Keep your files stored safely and securely with the SanDisk 2TB Extreme Portable SSD. With over 69,505 ratings and an impressive 4.6 out of 5 stars, this product has been purchased over 8K+ times in the past month. At only $129.99, this Amazon’s Choice product is a must-have for secure file storage.
Help keep private content private with the included password protection featuring 256-bit AES hardware encryption. Order now for just $129.99 on Amazon!

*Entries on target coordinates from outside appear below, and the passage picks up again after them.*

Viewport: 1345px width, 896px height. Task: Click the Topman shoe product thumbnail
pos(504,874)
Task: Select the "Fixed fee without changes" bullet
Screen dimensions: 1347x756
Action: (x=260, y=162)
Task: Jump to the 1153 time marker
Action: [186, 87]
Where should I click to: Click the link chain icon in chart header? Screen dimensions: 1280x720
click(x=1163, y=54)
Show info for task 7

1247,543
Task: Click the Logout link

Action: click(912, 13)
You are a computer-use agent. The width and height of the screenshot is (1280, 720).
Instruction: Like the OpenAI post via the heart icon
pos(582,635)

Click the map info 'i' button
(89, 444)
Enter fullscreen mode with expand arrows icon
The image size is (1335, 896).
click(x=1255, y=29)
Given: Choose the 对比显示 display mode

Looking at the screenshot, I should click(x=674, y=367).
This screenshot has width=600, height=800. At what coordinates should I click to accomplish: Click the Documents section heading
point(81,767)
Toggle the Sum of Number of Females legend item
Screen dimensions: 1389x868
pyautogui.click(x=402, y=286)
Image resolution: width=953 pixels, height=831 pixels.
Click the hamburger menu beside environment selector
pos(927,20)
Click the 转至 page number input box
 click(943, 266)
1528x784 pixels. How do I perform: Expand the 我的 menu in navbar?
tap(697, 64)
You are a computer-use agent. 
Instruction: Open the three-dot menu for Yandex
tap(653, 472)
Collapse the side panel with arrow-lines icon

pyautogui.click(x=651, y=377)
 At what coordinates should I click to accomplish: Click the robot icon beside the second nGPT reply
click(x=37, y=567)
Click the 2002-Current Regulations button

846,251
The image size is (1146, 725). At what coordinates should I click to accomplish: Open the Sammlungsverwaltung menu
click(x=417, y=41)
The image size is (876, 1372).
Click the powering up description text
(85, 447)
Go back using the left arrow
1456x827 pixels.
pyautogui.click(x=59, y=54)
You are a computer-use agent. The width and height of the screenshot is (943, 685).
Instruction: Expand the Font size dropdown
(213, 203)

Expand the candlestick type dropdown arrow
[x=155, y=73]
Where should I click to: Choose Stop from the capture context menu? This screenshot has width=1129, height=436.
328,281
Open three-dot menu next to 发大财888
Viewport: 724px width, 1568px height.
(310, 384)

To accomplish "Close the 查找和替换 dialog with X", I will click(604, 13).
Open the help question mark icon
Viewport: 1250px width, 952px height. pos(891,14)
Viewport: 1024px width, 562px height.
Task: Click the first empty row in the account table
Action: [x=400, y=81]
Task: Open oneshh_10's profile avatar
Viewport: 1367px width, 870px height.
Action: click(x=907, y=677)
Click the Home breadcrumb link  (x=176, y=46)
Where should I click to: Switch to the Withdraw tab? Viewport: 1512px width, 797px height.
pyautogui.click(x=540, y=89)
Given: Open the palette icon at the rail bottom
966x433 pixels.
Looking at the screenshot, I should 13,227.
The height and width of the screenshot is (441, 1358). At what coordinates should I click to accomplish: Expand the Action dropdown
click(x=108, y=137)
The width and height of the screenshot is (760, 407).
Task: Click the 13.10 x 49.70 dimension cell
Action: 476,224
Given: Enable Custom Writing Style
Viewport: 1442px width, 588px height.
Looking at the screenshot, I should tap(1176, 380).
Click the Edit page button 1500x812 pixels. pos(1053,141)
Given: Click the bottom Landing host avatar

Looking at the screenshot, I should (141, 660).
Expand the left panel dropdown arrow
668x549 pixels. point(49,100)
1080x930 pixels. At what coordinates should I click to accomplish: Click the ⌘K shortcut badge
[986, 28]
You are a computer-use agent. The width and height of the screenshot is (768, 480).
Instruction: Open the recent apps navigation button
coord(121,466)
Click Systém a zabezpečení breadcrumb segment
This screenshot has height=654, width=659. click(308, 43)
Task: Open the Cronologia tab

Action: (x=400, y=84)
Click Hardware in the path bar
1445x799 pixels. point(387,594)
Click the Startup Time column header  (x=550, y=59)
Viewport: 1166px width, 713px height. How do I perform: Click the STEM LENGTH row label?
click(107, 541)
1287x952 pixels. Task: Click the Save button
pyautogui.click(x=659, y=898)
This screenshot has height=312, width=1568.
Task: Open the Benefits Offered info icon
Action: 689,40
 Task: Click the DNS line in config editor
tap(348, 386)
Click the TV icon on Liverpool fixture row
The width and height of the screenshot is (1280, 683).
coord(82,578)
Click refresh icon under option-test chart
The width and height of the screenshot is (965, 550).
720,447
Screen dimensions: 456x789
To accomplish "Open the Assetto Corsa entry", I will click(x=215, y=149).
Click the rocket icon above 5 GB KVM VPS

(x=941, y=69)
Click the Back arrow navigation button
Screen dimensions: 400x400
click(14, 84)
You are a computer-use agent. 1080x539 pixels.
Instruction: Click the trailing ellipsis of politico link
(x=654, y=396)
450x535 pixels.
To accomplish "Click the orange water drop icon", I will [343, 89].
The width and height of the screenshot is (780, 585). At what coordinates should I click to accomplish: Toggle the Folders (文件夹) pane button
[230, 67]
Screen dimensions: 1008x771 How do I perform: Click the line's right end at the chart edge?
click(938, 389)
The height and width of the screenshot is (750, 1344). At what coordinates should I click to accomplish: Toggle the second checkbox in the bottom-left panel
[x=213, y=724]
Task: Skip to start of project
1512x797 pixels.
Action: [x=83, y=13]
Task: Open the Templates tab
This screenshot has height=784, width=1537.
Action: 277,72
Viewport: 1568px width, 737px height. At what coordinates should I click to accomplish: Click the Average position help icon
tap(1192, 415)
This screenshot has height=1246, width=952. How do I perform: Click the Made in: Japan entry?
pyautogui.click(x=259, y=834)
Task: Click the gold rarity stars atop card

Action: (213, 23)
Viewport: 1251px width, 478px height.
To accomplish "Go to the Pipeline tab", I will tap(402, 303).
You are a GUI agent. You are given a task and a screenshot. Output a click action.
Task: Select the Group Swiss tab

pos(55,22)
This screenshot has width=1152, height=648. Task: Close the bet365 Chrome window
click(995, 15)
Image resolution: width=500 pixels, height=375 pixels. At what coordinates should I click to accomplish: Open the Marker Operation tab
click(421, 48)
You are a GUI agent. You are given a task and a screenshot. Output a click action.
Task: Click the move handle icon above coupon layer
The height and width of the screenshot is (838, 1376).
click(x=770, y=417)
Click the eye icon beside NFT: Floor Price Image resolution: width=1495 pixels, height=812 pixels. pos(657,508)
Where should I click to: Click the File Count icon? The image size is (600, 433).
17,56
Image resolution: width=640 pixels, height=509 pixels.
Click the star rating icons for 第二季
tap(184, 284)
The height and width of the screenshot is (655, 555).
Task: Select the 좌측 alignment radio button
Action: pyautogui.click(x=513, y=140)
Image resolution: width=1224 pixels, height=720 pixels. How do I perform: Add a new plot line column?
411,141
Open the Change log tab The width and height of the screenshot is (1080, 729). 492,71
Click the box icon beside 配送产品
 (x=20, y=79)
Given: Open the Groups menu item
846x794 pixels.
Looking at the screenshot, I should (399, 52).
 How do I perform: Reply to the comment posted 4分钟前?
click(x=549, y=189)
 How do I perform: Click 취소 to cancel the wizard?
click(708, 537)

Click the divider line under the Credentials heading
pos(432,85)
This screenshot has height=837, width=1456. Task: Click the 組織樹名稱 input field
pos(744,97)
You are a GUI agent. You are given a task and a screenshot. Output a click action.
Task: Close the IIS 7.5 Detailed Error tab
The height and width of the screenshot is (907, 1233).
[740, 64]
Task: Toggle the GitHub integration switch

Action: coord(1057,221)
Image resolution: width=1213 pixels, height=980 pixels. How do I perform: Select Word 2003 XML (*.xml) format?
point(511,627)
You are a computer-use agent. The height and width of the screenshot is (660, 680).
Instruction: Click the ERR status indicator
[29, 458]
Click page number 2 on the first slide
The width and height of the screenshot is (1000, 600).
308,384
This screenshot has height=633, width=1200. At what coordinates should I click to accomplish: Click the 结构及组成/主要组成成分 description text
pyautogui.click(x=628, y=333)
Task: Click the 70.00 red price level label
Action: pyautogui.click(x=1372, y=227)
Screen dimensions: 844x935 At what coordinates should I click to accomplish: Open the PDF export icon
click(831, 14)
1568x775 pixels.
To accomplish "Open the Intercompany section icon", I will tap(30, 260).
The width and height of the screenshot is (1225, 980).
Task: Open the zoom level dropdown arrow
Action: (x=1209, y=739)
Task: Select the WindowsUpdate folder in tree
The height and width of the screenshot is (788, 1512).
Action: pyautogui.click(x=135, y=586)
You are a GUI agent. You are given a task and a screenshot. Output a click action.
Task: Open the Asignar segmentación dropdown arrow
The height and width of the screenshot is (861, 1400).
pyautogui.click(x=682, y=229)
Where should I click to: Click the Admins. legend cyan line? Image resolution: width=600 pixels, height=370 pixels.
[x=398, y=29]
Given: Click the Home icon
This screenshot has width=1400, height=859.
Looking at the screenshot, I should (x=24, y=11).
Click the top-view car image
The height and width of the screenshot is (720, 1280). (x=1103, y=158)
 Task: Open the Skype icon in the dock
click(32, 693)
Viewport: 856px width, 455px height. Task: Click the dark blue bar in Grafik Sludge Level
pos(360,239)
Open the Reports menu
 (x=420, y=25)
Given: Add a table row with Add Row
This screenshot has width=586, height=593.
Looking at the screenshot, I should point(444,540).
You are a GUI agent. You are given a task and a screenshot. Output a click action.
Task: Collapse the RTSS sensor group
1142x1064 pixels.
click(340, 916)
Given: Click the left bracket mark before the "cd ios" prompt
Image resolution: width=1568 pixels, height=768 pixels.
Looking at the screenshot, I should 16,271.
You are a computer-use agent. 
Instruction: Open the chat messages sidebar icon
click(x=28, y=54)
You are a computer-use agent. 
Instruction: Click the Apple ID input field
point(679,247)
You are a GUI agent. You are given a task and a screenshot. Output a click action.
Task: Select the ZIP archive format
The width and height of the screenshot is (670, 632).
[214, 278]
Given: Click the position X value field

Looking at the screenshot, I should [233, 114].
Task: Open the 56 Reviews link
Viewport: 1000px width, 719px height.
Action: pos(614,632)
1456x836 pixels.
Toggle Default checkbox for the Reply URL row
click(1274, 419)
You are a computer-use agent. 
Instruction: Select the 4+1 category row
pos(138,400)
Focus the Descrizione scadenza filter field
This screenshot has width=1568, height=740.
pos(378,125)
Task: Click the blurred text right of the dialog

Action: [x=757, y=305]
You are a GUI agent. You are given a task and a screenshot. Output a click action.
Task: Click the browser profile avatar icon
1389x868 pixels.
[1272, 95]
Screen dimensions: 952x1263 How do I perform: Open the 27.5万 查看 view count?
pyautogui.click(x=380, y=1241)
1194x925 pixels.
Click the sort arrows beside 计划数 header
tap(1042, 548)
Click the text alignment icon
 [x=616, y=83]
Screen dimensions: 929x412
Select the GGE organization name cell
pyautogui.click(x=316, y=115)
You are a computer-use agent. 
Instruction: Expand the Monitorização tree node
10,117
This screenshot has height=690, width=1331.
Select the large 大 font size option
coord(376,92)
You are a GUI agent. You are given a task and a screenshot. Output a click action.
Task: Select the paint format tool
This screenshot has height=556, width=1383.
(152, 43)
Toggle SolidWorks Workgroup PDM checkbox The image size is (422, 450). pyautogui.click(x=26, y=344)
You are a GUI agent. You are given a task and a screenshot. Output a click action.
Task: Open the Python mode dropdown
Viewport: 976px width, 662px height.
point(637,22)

Help Power Techcratic’s Future – Scan To Support
If Techcratic’s content and insights have helped you, consider giving back by supporting the platform with crypto. Every contribution makes a difference, whether it’s for high-quality content, server maintenance, or future updates. Techcratic is constantly evolving, and your support helps drive that progress.
As a solo operator who wears all the hats, creating content, managing the tech, and running the site, your support allows me to stay focused on delivering valuable resources. Your support keeps everything running smoothly and enables me to continue creating the content you love. I’m deeply grateful for your support, it truly means the world to me! Thank you!
BITCOIN bc1qlszw7elx2qahjwvaryh0tkgg8y68enw30gpvge Scan the QR code with your crypto wallet app |
DOGECOIN D64GwvvYQxFXYyan3oQCrmWfidf6T3JpBA Scan the QR code with your crypto wallet app |
ETHEREUM 0xe9BC980DF3d985730dA827996B43E4A62CCBAA7a Scan the QR code with your crypto wallet app |
Please read the Privacy and Security Disclaimer on how Techcratic handles your support.
Disclaimer: As an Amazon Associate, Techcratic may earn from qualifying purchases.